Fiachra Breathnach

Personal information
- Irish name: Fiachra Breathnach
- Sport: Gaelic Football
- Position: Left Half Forward
- Born: 21 November 1986 (age 38) Galway, Ireland
- Height: 1.87 m (6 ft 2 in)
- Occupation: Barrister

Club(s)
- Years: Club
- 2003–2015 2016–: Naomh Anna, Leitir Móir St Vincents

Inter-county(ies)
- Years: County / Apps (scores)
- 2006–2011: Galway / 7 (1-1)

Inter-county titles
- Connacht titles: 1

= Fiachra Breathnach =

Irish Gaelic footballer from Galway

Fiachra Breathnach (born 21 November 1986) is an Irish Gaelic footballer from Galway. Breathnach played his club football with Naomh Anna, Leitir Móir before transferring to St Vincents, and is a former county footballer for the Galway senior football panel.

==Underage level==
Breathnach represented Galway City and West at u16 level in the Ted Webb competition in 2001 and again in 2002.
He was a member of the Galway minor panels which won the Connaught championships in 2003 and 2004. Galway were beaten in the All Ireland Minor Football Championship Quarter-final in 2004 by Down by a single point, 0-15 to 1-11. Breathnach contributed 1-1 from midfield.

Breathnach attended St Jarlath's College, Tuam and was a member of the 2003 team that contested the Hogan Cup Final. Breathnach captained the St. Jarlaths College, Tuam Senior Football Team in 2004. He was chosen to represent Ireland as part of the International rules schoolboy series of that year.
The Irish team recorded a first ever series victory over the Australians in the u18 International Rules Series. Breathnach scored eleven points in the second test and three points in the third test.

He then proceeded to win a 'Fresher A' intervarsity title with NUI,Galway (NUIG) in 2005. They defeated Cork IT in the final. Breathnach scored both goals for the NUIG team. Later that year, he won the 2005 All-Ireland U-21 Football Championship with Galway.

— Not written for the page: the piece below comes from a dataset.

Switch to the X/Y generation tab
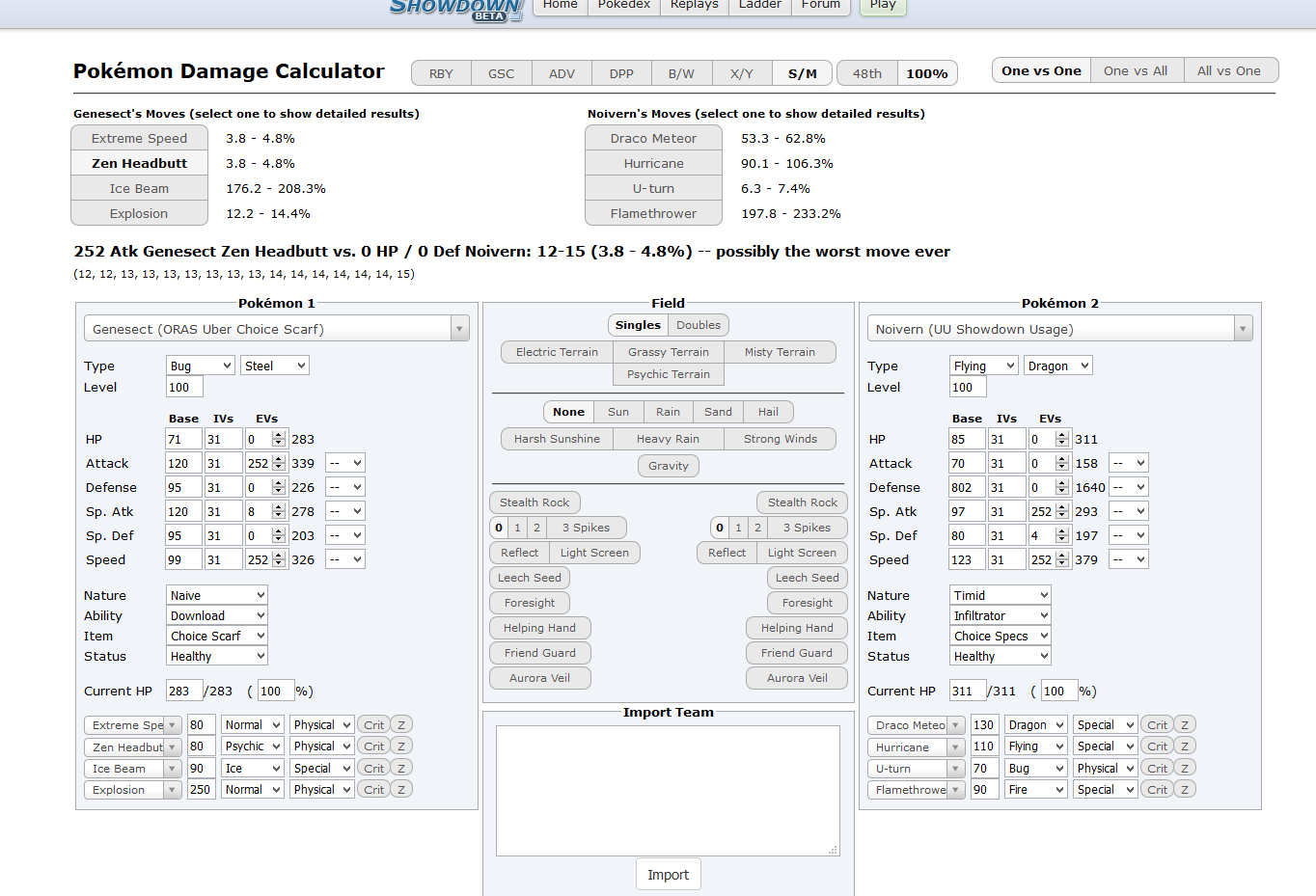 (742, 73)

Breathnach captained the NUIG Men's Senior Gaelic Football Team in the Galway Senior Football Championships in 2007 and 2008. NUIG reached the semi-finals of the competition in both years but were defeated by Killerarin and Cortoon Shamrocks respectively.
He also captained the NUI,Galway Men's Senior Gaelic Football Team in the "Sigerson" interversity competition in 2008.

==Galway Senior career==

Breathnach is a former member of the Galway Senior Football Squad. He made his debut under Peter Forde in 2006 as a substitute in a SFC qualifier against Westmeath. Breathnach was named to start the match but was unable to take his place in the starting lineup due to illness. A "career highlight" was the "vital goal" he scored in the 2008 Connacht SFC final against Mayo.

==Club honours==
Breathnach captained his club Naomh Anna, Leitir Móir to the Galway Intermediate Football Championship in 2009 and also the Connacht Intermediate Club title. Leitir Móir eventually lost to Cookstown Fr. Rock's from Tyrone in the All-Ireland series on 24 January 2010 at Pearse Park, Longford.